Imidazole-based phosphane gold(I) complexes as potential agents for cancer treatment: Synthesis, structural studies and antitumour activity

Abstract

The reaction of the imidazolyl-4(5)-phosphane ligands 2-isopropylimidazol-4(5)yl-diphenylphosphane (4-MIP^iPr) and tris(2-isopropylimidazol-4(5)yl)phosphane (4-TIP^iPr) towards gold(I) has been explored and compared to those of analogous 1-methylimidazol-2-ylphosphane ligands. The structure of [(4-MIP^iPr)AuCl] (4) shows a linear P–Au–Cl coordination, whereas the 4-TIP^iPr ligand forms a dinuclear complex [{(4-TIP^iPr)Au}₂]Cl₂ (5). Here, 4-TIP^iPr bridges two gold(I) atoms in a head-to-tail P,N fashion. Complex 5 forms in the presence of the hard Lewis acid ZnCl₂ the bimetallic complex [AuCl(4-TIP^iPr)ZnCl]Cl (6), in which 4-TIP^iPr bridges the two metal centers. In accordance with the HSAB concept the Au(I) atom is coordinated by the P atom and the zinc(II) by three N atoms in a N,N,N fashion. The solid-state structures of the complexes 4–6 have been elucidated by single-crystal X-ray analysis.
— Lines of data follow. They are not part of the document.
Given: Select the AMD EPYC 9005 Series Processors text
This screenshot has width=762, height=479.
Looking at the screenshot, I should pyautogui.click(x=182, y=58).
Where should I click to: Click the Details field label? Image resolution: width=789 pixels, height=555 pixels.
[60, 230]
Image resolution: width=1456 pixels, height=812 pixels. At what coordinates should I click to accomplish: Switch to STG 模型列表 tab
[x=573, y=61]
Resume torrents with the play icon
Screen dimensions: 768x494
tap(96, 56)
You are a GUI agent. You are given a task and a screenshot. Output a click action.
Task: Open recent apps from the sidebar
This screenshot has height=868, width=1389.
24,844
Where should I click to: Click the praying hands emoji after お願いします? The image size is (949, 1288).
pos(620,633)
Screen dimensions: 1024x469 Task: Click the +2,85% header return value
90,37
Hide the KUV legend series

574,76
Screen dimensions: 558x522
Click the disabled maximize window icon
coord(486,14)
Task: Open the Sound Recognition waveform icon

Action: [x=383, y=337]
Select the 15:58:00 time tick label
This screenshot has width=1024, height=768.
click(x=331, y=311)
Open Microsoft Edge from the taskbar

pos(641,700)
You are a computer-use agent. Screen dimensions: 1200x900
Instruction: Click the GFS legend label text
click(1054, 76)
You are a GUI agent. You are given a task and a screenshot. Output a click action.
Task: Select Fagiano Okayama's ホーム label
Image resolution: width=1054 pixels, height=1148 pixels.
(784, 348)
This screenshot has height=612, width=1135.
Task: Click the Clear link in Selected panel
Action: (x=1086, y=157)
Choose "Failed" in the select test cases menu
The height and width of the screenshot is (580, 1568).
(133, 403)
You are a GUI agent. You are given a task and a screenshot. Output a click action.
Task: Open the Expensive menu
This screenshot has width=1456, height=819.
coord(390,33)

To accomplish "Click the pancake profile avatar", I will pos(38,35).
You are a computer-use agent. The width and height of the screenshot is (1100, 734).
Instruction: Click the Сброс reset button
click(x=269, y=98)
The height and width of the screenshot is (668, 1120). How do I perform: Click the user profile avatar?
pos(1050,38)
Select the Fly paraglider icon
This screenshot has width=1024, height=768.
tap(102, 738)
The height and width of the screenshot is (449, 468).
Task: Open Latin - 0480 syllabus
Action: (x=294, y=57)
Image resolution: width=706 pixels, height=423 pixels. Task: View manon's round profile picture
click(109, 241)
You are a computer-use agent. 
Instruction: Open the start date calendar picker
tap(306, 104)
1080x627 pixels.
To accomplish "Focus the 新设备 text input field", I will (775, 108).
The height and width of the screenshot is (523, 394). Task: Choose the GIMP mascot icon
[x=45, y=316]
The Au(I)–Au(I) contact in 5 is 2.8821(15) Å. The biological activities of all imidazol-2-yl- and imidazol-4(5)-ylphosphane gold(I) complexes towards nine human cancer cell lines including seven ovarian cancer cell lines of different sensitivity towards cisplatin and two leukemia cell lines have been explored.